▶ [Directions] Transcribe the records below word for word, beginning with the first line and stopping after the line that contains "Cookieinställningar och förteckning"; pictures are not part of the copy.

##### Extracted information #####

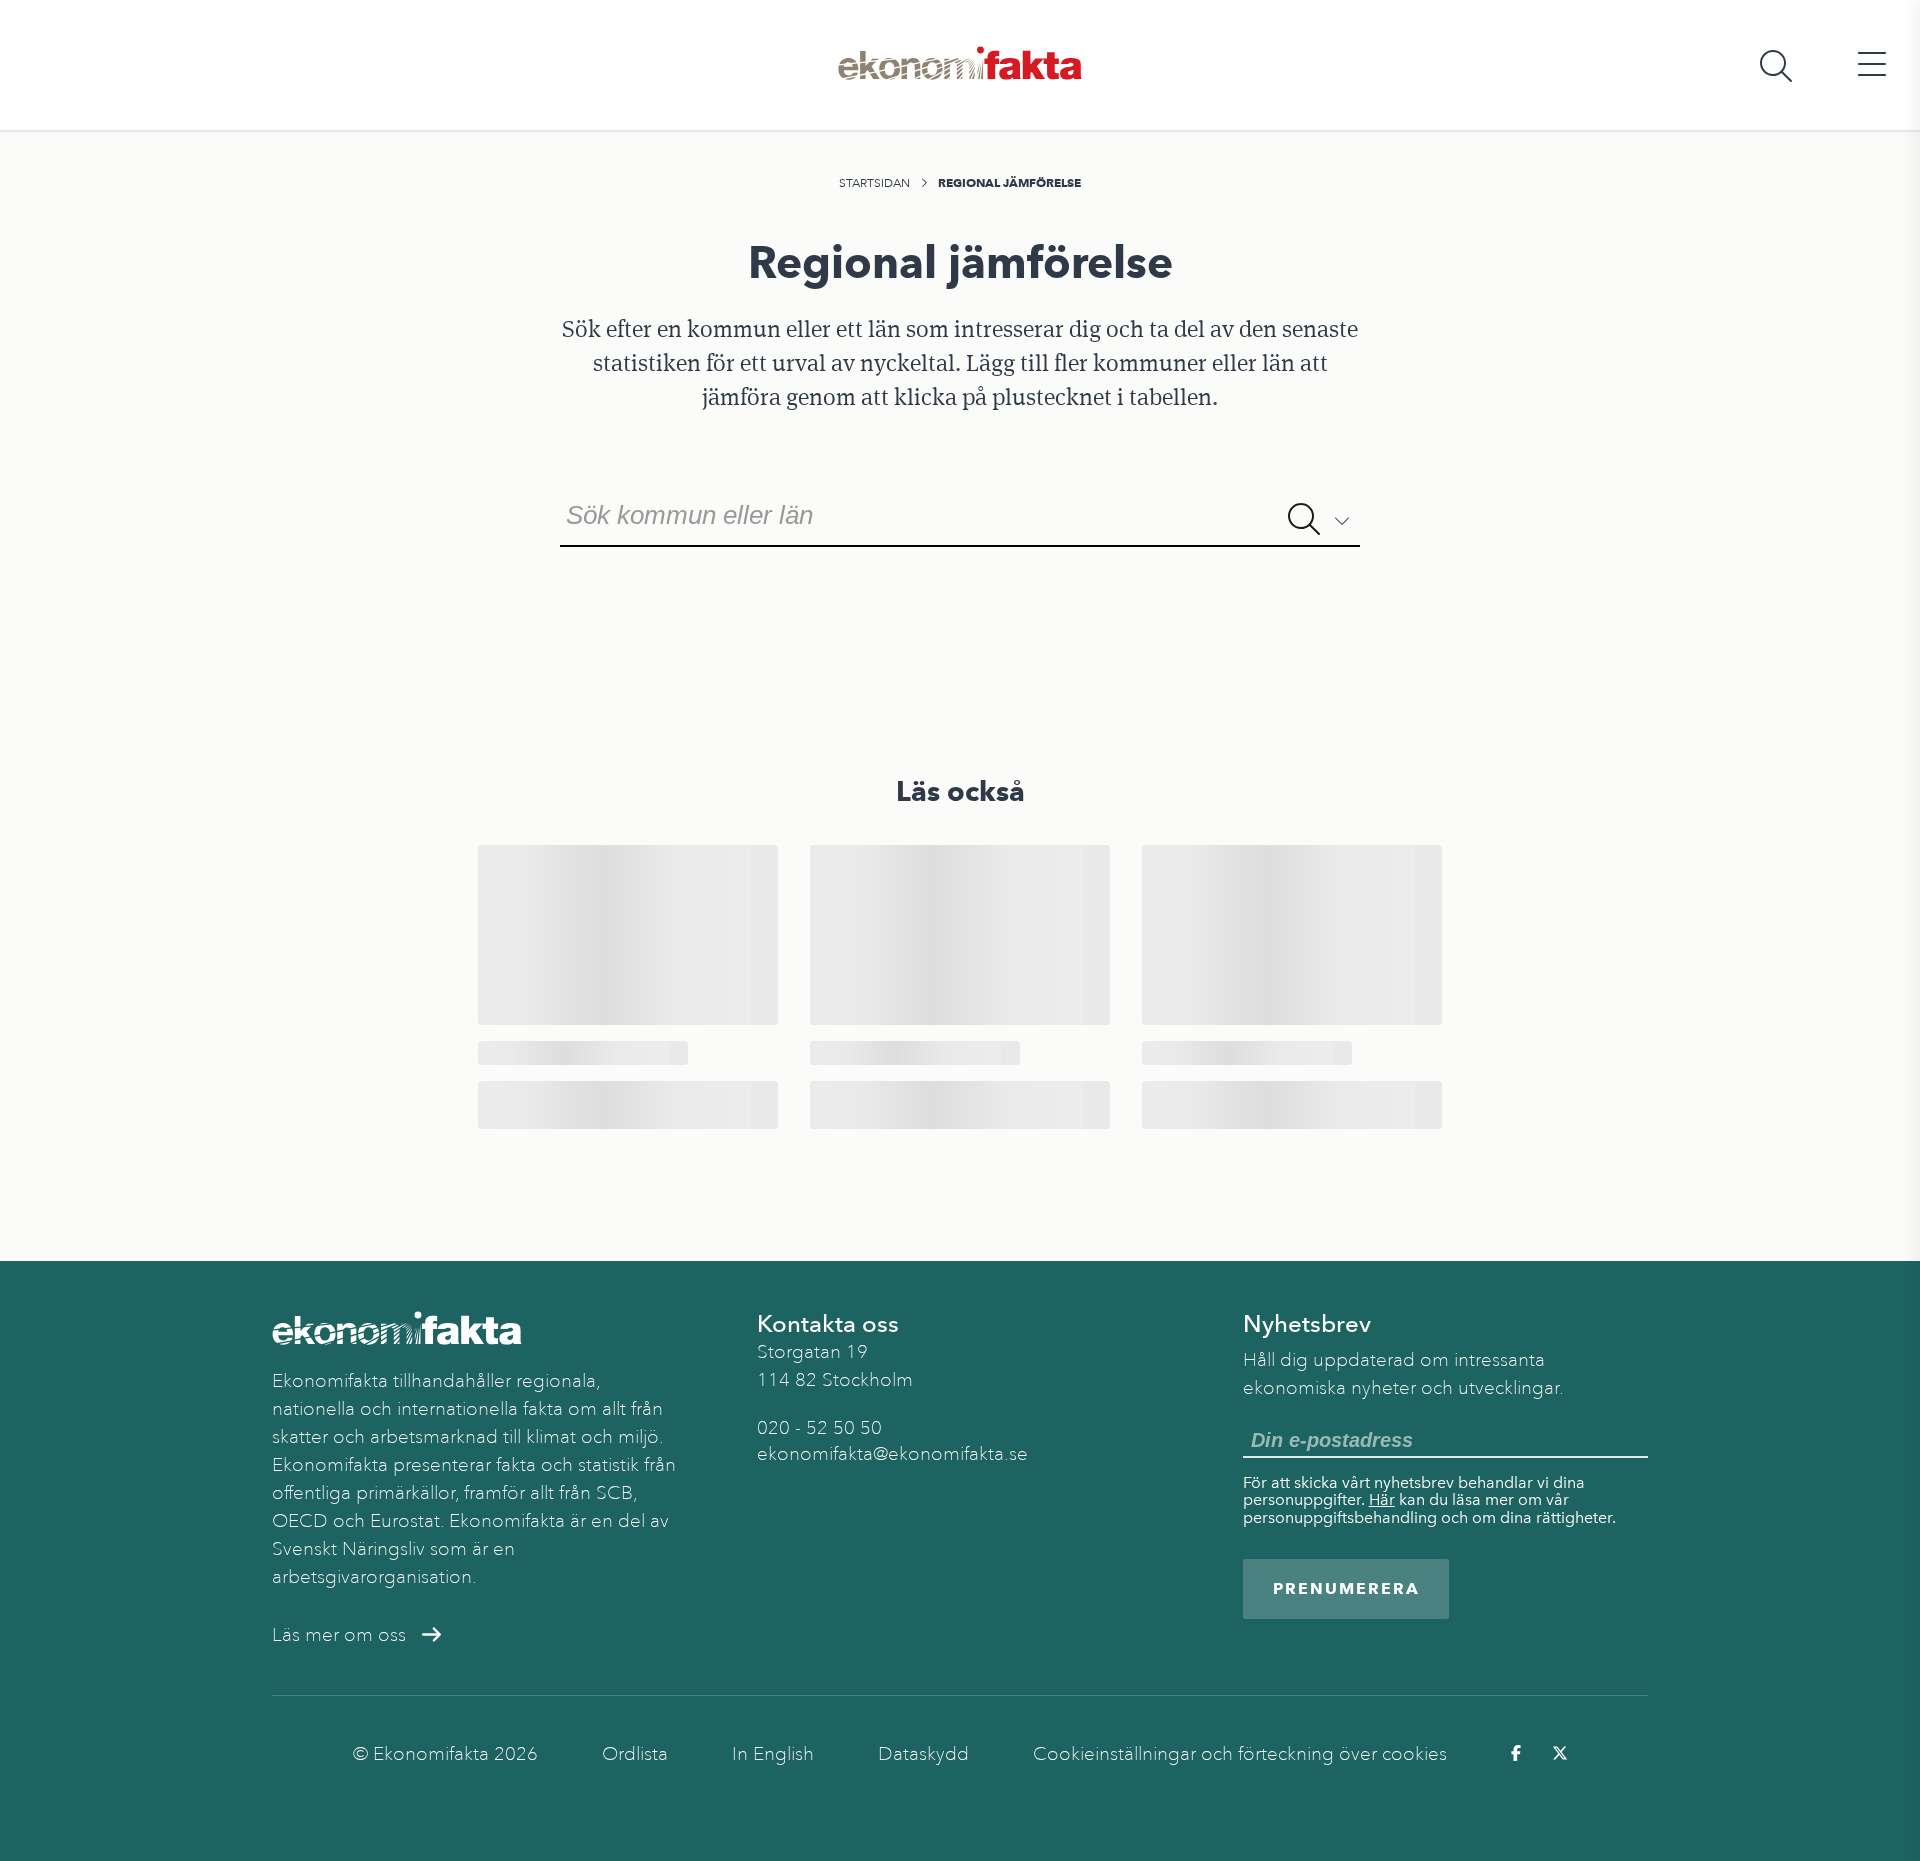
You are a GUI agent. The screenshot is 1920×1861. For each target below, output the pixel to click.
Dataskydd (923, 1754)
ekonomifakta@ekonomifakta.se (892, 1454)
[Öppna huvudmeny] (1872, 65)
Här (1382, 1499)
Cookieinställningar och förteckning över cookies (1240, 1754)
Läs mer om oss (339, 1635)
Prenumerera (1346, 1588)
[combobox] (960, 513)
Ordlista (635, 1754)
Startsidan (874, 183)
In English (773, 1754)
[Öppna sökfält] (1776, 65)
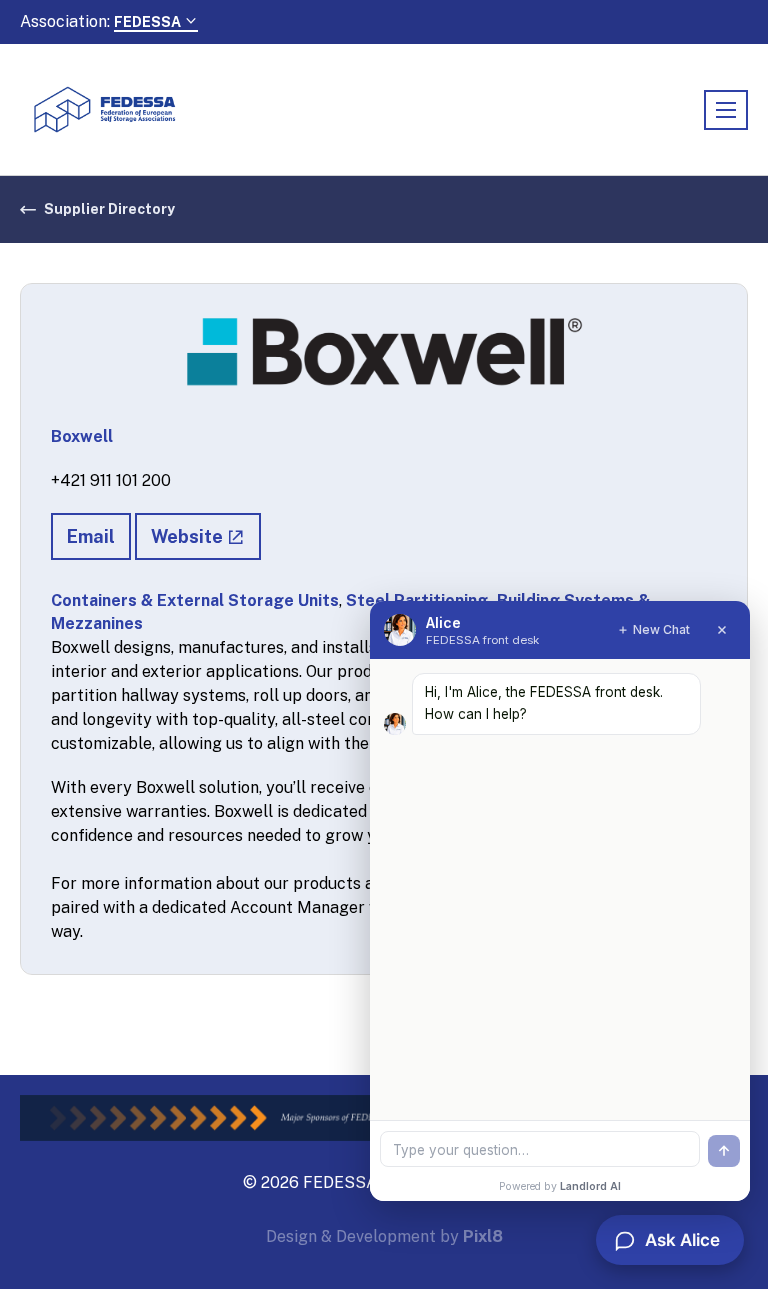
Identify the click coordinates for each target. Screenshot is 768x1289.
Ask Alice (682, 1240)
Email (91, 536)
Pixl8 (483, 1236)
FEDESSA (149, 22)
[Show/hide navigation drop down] (726, 110)
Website (187, 536)
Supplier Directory (109, 209)
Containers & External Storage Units (195, 600)
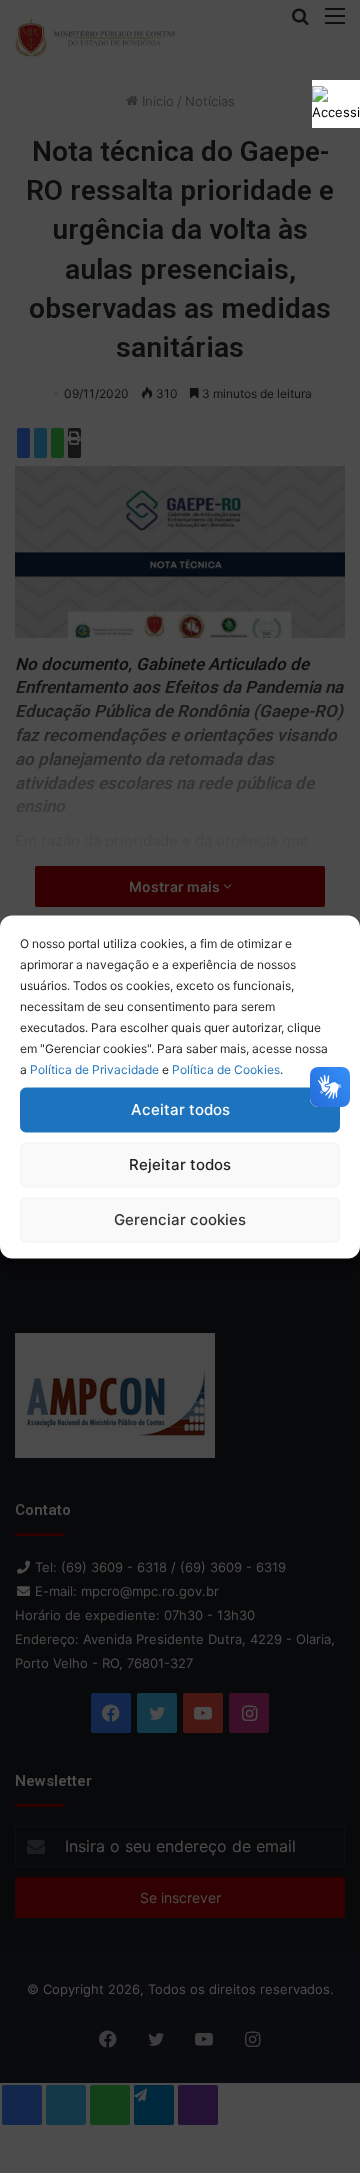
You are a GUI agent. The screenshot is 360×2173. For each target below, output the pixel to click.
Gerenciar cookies (180, 1219)
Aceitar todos (180, 1109)
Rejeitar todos (180, 1164)
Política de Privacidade (94, 1068)
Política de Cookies (226, 1068)
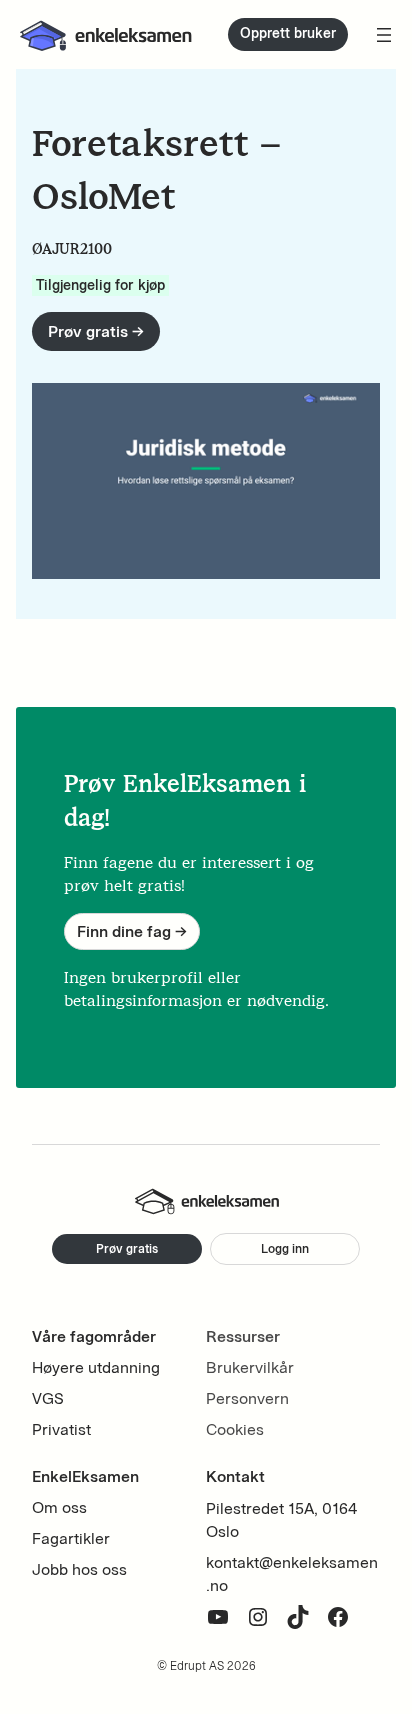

#####

▶ [Result of the task]
You are a GUI agent. The screenshot is 1920×1861. For each target below, output the pixel to click.
Dataskydd (923, 1754)
ekonomifakta@ekonomifakta.se (892, 1454)
[Öppna huvudmeny] (1872, 65)
Här (1382, 1499)
Cookieinställningar och förteckning över cookies (1240, 1754)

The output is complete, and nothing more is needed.